やや古い出典ですが、総務省統計局の平成28年「経済センサス」によると、売上高10億円以上100億円未満の飲食料品小売業は2145社、100億円以上は456社です。また、10億円以下はなんと19万1534社もあります。
少し古い統計データになりますが、「売上高10億〜50億円未満の企業の4 社に 1 社が 赤字と言われています。また、「売上高100 億〜500 億円未満」では 3 社に 2 社が減収というデータもあります。これらはいずれもコロナ禍前のデータですので、状況はさらに悪化しているとみられます。
こうした規模のチェーンは、人口減少、高齢化(従業員の高齢化も含む)、人手不足、最低賃金の上昇、ネット販売の急伸、そして原料高騰による商品の値上げ、水道光熱費の高騰……と難しい課題に直面している企業が多いと思われます。ただ、そうした規模の小さなチェーンでも、地域のライフラインになっている企業もたくさんあります。
今こそ従業員教育の見直しを!
では、こうした規模のチェーンが今後生き残るためには何が必要なのでしょうか。結論から言いますと、「そのエリアにおいてなくてはならないお店」になることです。具体的にどうすればよいのかを以下解説していきます。
1つ目は「従業員の教育」です。はっきり申し上げると、100億円前後のチェーンのほとんどは、大手と比べて十分な教育が行われていないと思います。しかし、教育を疎かにしては、「歩」は「金」に変われません。
そのためには、まず「商品構成グラフ」をつくることから始めましょう。自社の売場をどうしたいのか。商品部の政策を導入していくのか、それとも会社の方向性があるのか。また、価格ラインは上げたいのか、下げたいのか。商品構成グラフをつくるだけでも、さまざまな分析ができ、色々なことの方向性を決めることができます。
部門や商品群ごとの利益の貢献度を示した「相乗積」を求めることも重要です。ある企画を実施したとき、その企画が儲かったのか、それとも赤字だったのか、利益計算をすることで見えてくるものが必ずあります。

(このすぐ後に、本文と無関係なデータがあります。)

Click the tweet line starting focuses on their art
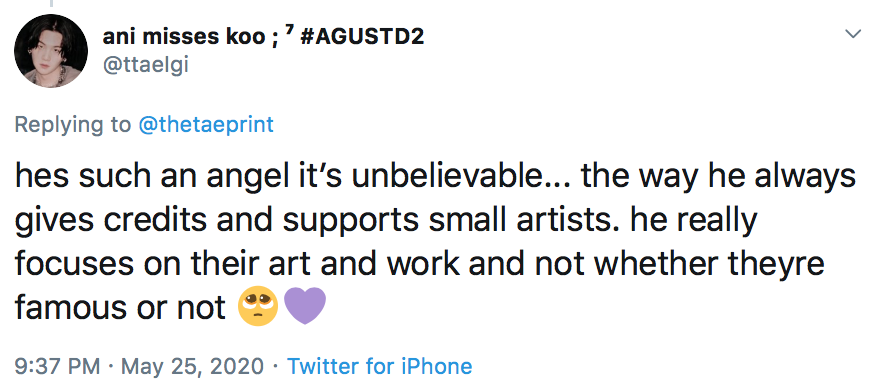pos(420,263)
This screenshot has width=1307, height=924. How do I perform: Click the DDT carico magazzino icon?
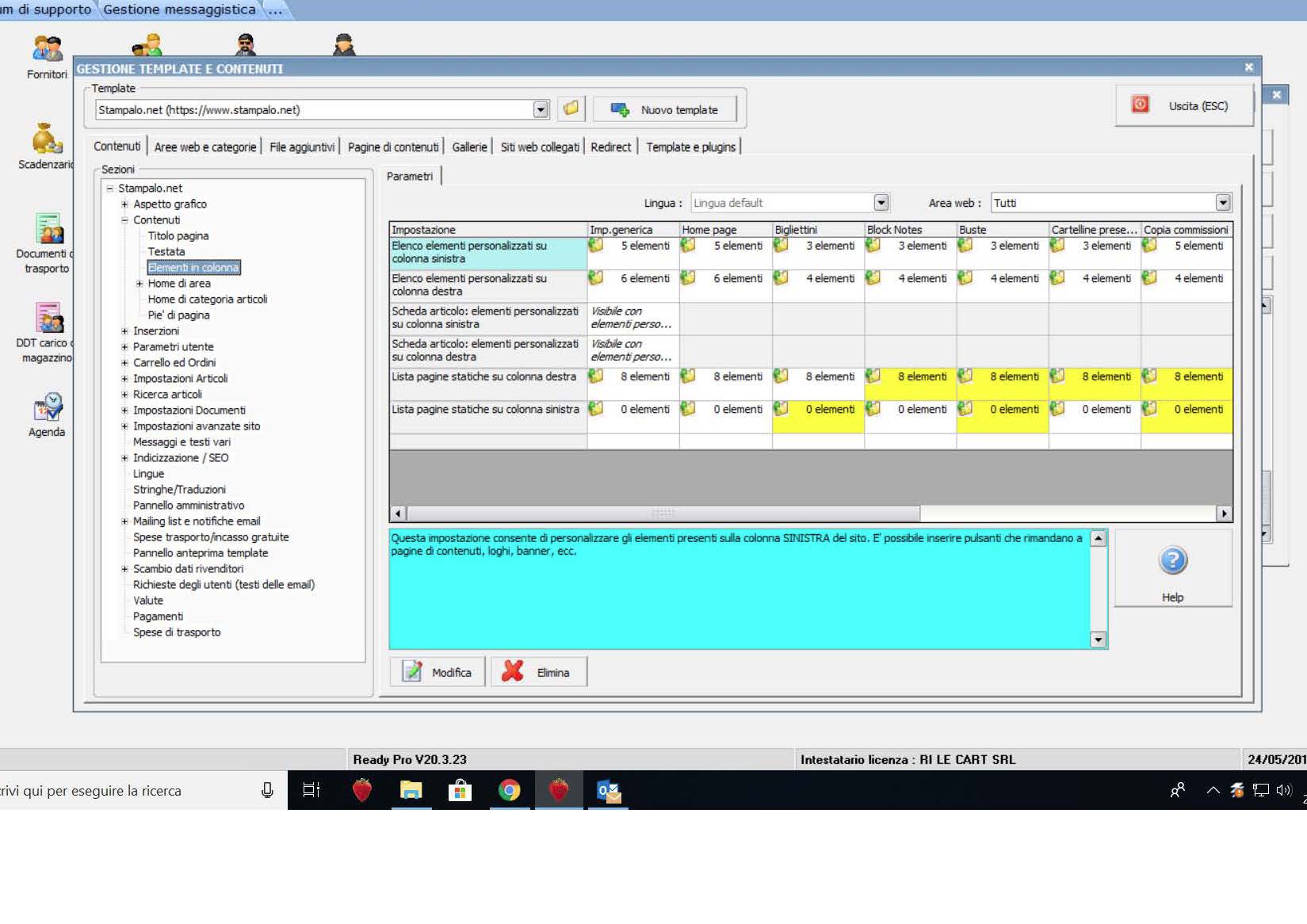(x=49, y=318)
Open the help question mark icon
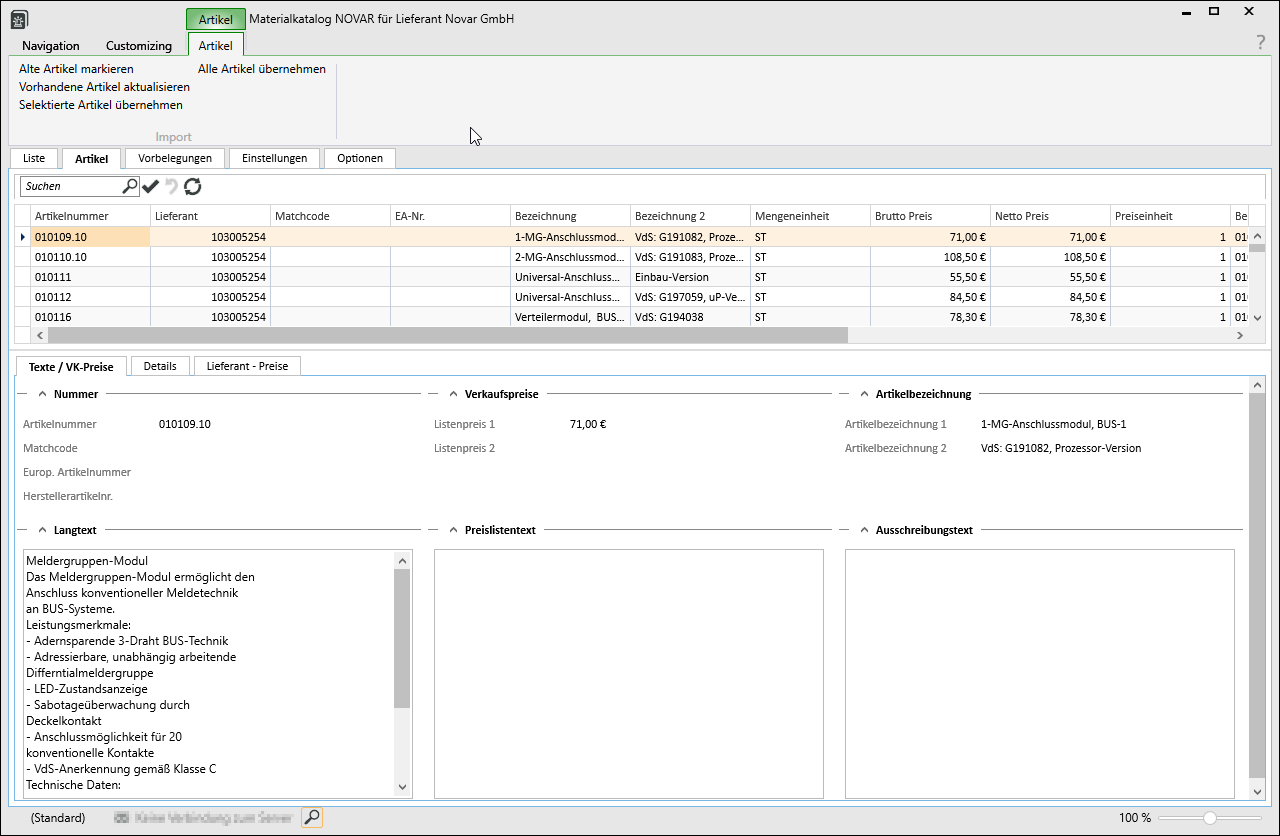The image size is (1280, 836). tap(1260, 42)
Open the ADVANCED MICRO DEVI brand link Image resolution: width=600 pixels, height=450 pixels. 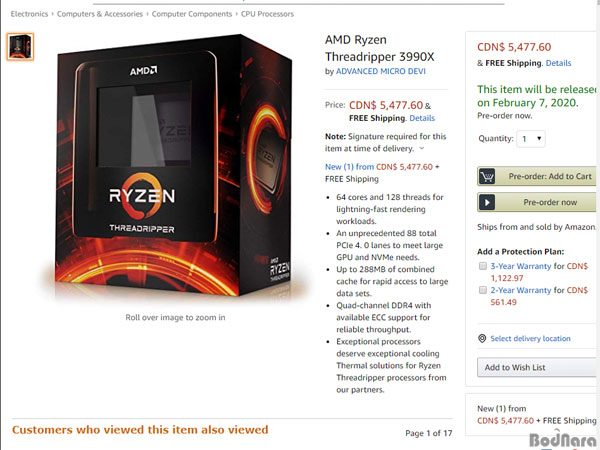click(380, 71)
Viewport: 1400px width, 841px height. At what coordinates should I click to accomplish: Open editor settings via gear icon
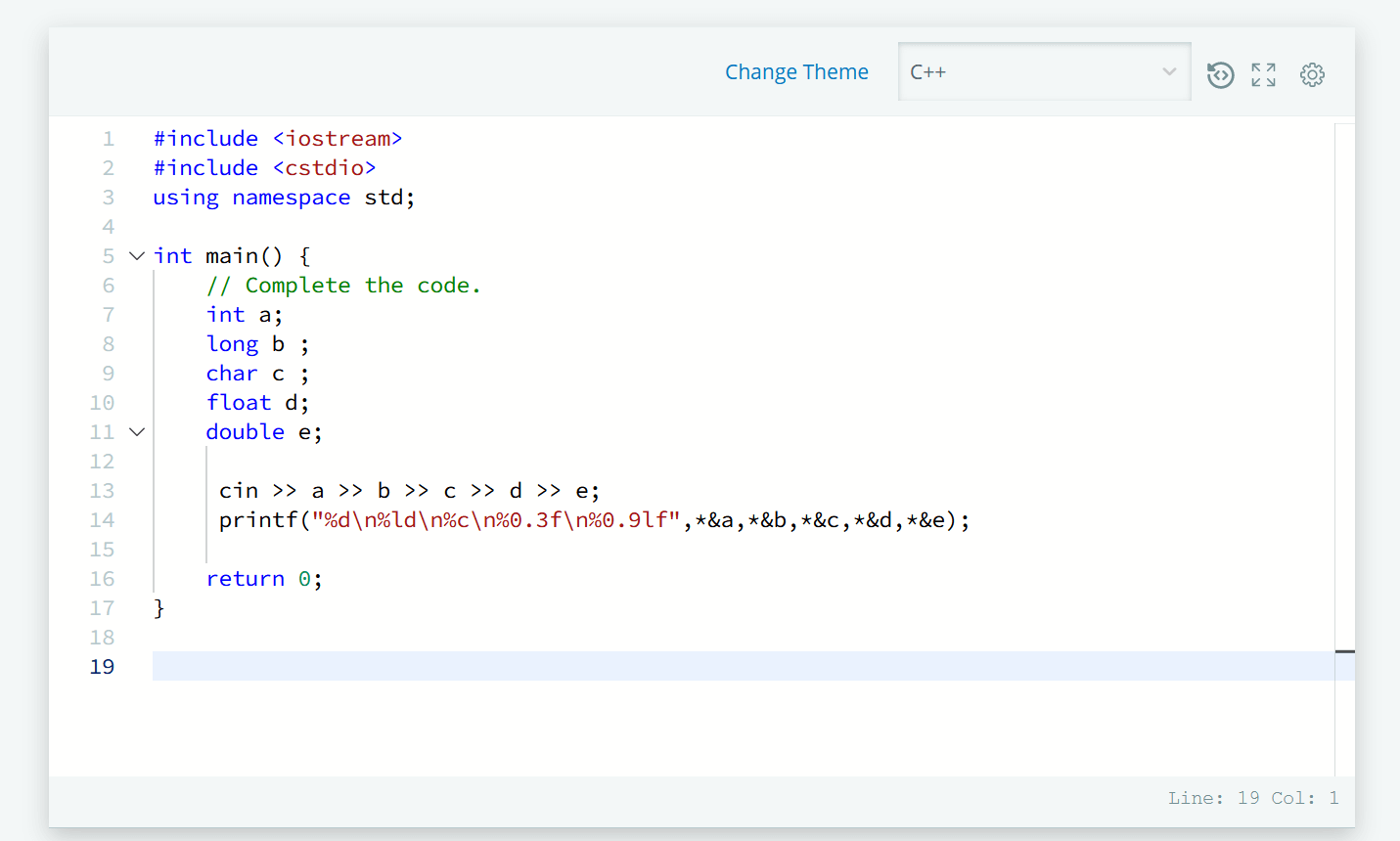coord(1312,74)
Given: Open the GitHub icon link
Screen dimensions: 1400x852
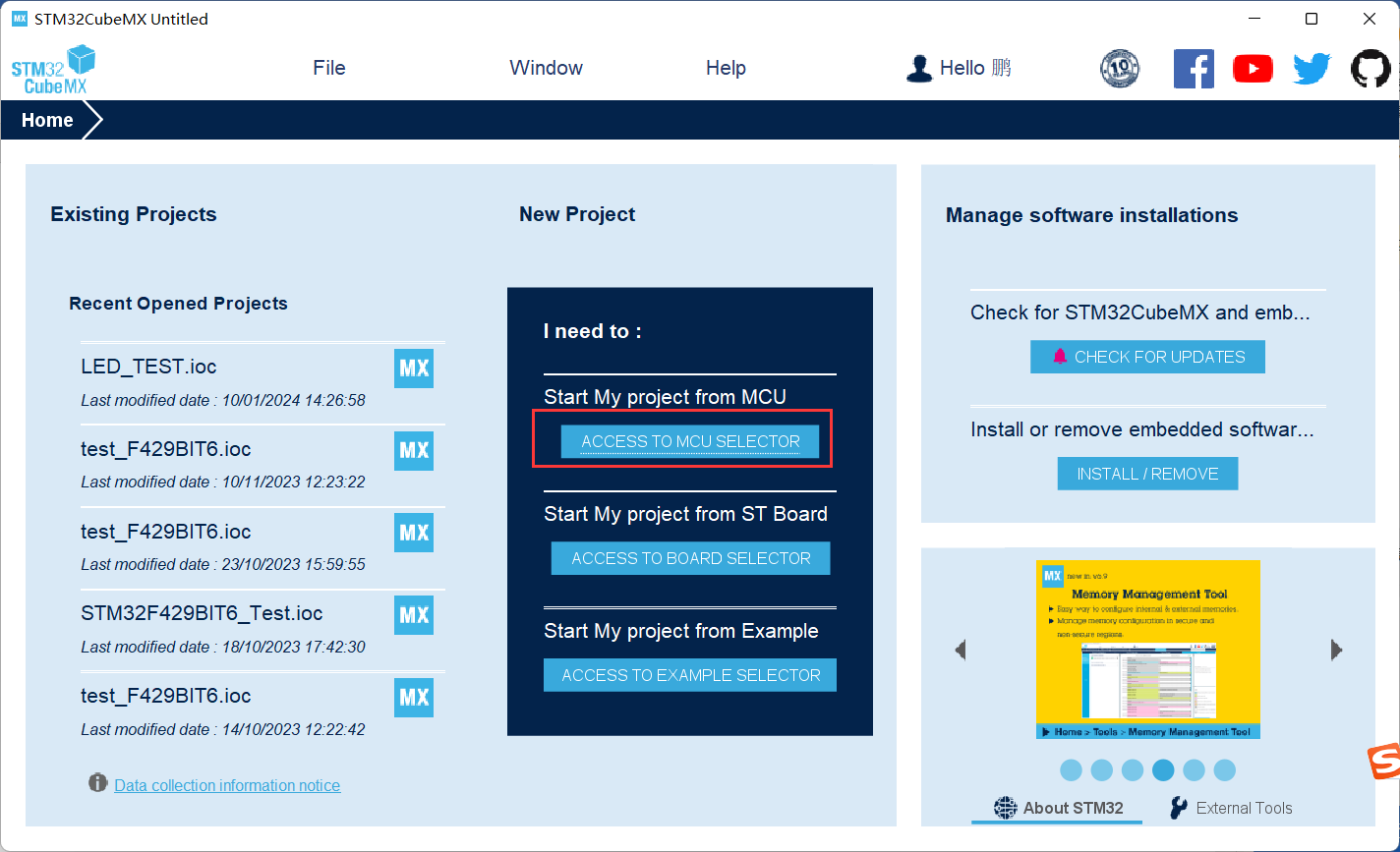Looking at the screenshot, I should click(1371, 69).
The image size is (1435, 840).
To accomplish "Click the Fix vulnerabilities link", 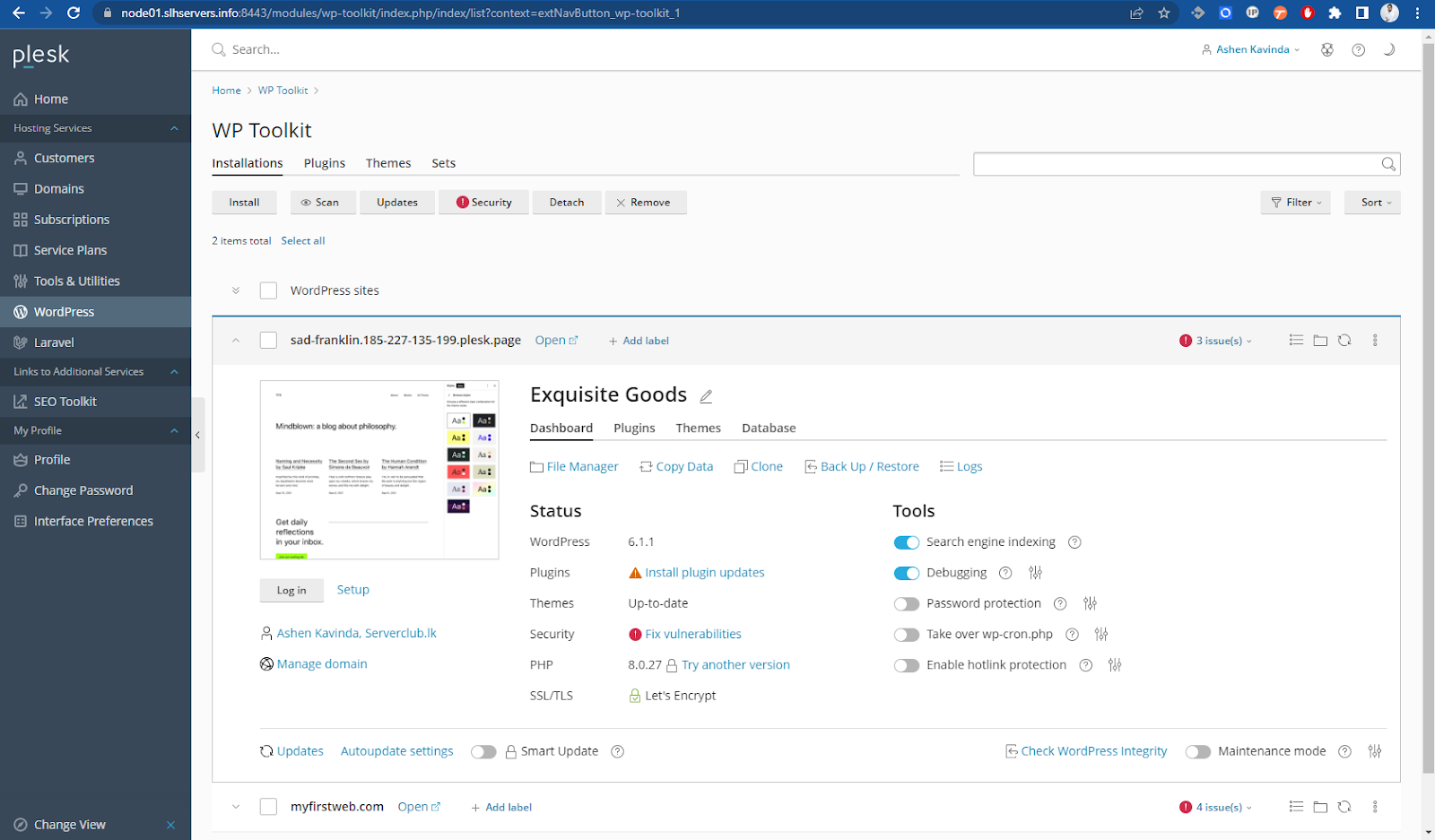I will [x=692, y=635].
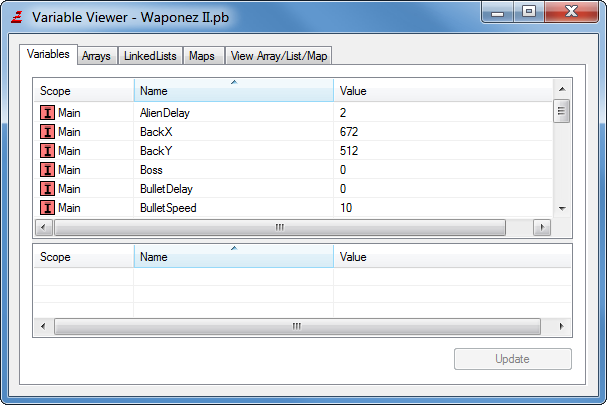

自社の置かれている現状を分析するためには、「SWOT分析」をしてみるのがよいでしょう。自社の内部環境を「強み・弱み」、外部環境を「機会・脅威」に分類し、方向性や改善策を洗い出し、そして、新たな経営戦略・方向性を導き出していく必要があります。そしてそれらは簡単に実行できるのか、それとも難しいのか。大手チェーンはそれらを通常業務として行っています。商品構成グラフの作成、相乗積、SWOT分析、この3つだけでも確認すれば、自社・自分の状況がわかるでしょう。